Of Mermaids And Micheladas
Silently, in the Breugger’s Bagels line, I prayed that they wouldn’t see right through me. The ones discussing their miles, upgrades, and loyalty to brands with names like Delta, American, and United. If they knew that I had snuck over to their concourse in search of sustenance superior to the sad and lonely Subway I’d passed in mine, the consequences could be dire. Perhaps I’d be barred from ever dining at the Concourse B Outback Steakhouse (making it the second location within the chain that I’m banned from). Thankfully, I was able to safely abscond with my onion & chive soaked bagel back to the Allegiant gates.

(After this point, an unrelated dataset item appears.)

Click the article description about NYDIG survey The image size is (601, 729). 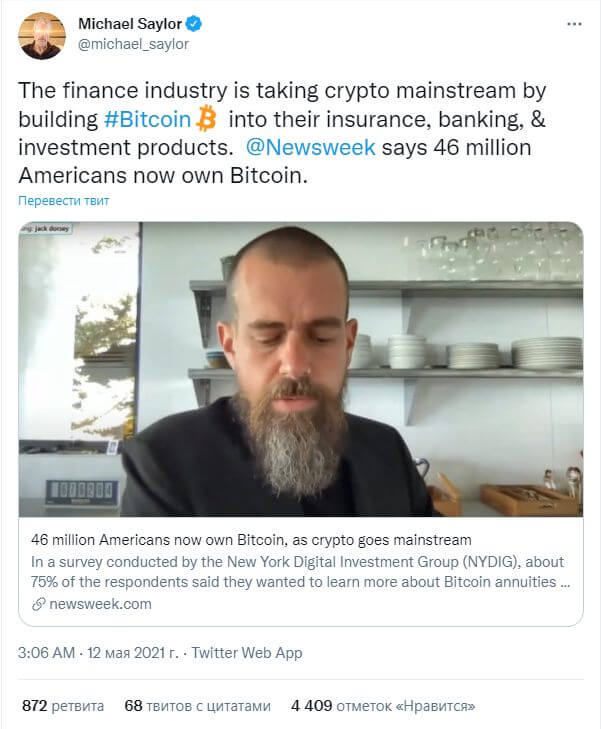(300, 572)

“Fuck ‘em,” I’d say if the flight boarded on time or wasn’t cancelled. “My route is direct while theirs probably goes through Atlanta, Charlotte, or Chicago.”

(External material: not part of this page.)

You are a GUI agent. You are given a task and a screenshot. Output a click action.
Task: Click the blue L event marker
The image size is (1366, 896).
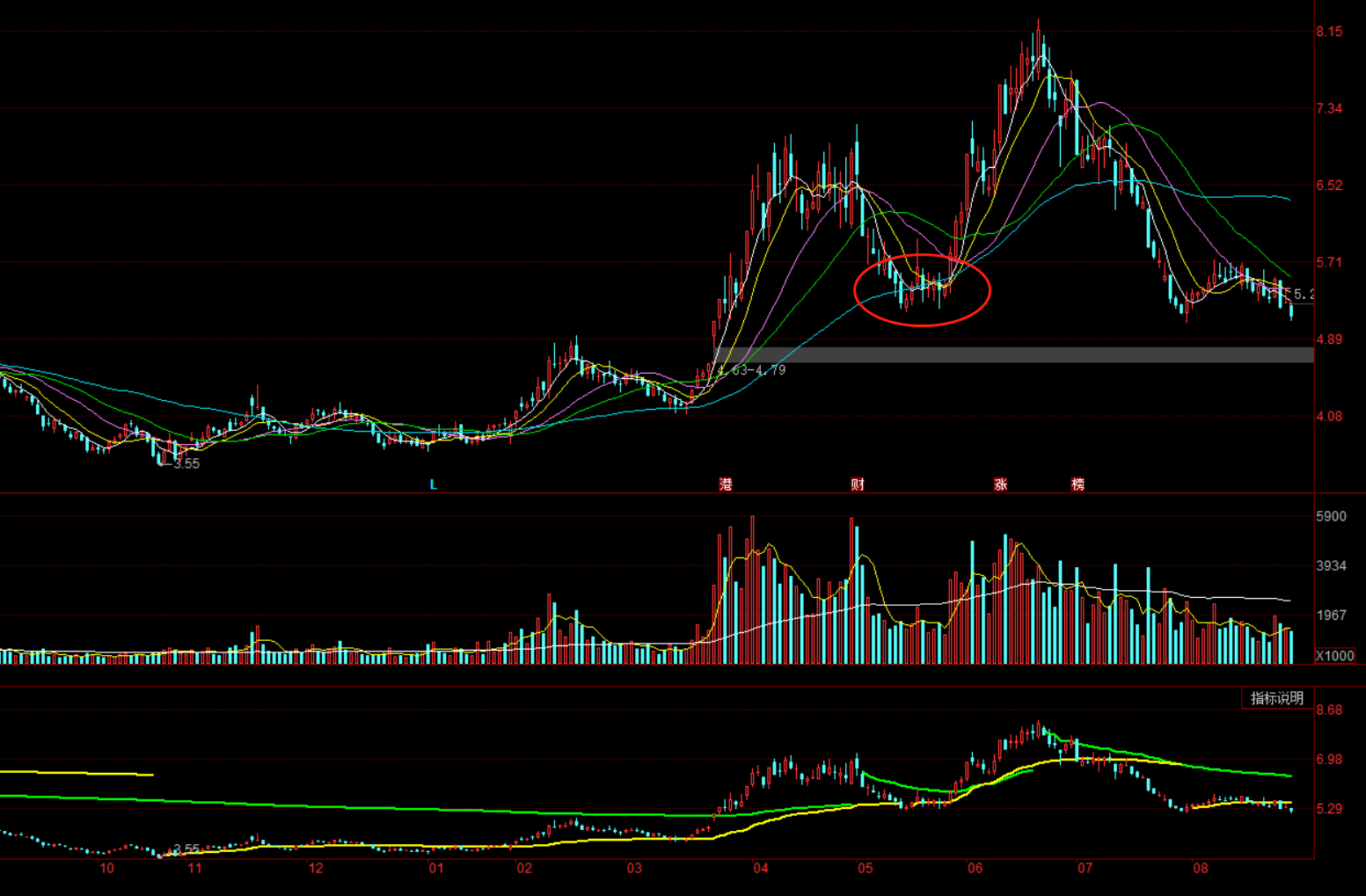(x=433, y=484)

Yes, that’d be my mantra. One I could repeat while cruising through the skies, pinned into a tiny seat, and dreaming of the money I’d saved. Cold, hard, American cash as good as the gold doubloons once carried by the explorers who’d come before me, all of us enticed by the allurements of Florida.
Via framed photographs, Sarah’s house reminded me of our previous Sunshine State adventure: a journey to the tourist traps of “one ninety two.” Before we could delve further out to the swamplands in search of more kitsch, however, there were immediate matters at hand. Three watering holes and several drinks later, we’d solved all of the world’s problems and celebrated with barroom bingo, as well as, tacos topped with macaroni-and-cheese.
Florida gets a lot of grief and while some of it is certainly deserved, I really do enjoy the place. As an occasional visitor, however, the attractions I’m interested in skew more towards the ones not controlled by corporate movie studios. Which is how Sarah and I found ourselves on the road towards the state’s most popular tourist attraction. At least the one that had been before Walt Disney World opened fifty years ago.
The theatre smelled of sunscreen and sweat. Anticipation loomed as the sounds of steel drums faded in the speakers and the lights dimmed. Television sets then treated us all to a Jimmy Buffett performance. Any of that man’s songs will immediately make my eyes roll in an aggressively annoyed fashion, but I did recognize that this was the tune where he mentions Cincinnati. A reminder that although my hometown is apparently where the term “parrothead” was coined, there weren’t enough diehard Buffett fans to keep either location of his two restaurant chains in business. But we hadn’t come here to lament the decline of “Margaritaville” or mourn the loss of “Cheeseburger in Paradise,” rather, we were in search of a cultural tradition that long predated Jimmy’s “island escapism” gimmick. After enduring the “Coral Reefer Band” and listening to Mr. Buffett’s speech about mermaids play out on the screens above us, the curtain rose and the mythical sea creatures appeared at center, underwater stage.
Newt Perry, a veteran of the U.S. Navy’s “frogman” program, had developed this attraction using experiences gained from his military service. Since 1947, the mermaid performances have taken place in the pristine waters of Weeki Wachee Springs. Here, guests are able to view the show via an aquarium like setting as performers use air hoses to remain underwater for extended periods of time. During our visit, the mermaids were performing their version of Hans Christian Andersen’s iconic fairytale, The Little Mermaid. Dressed as mythical creatures, the cast’s wardrobe allows them to swim right up to, but not over, the border of copyright infringement. If Mickey Mouse could stay underwater as long as these performers do, he’d notice that the music used is similar, but not the same as his 1989 animated film.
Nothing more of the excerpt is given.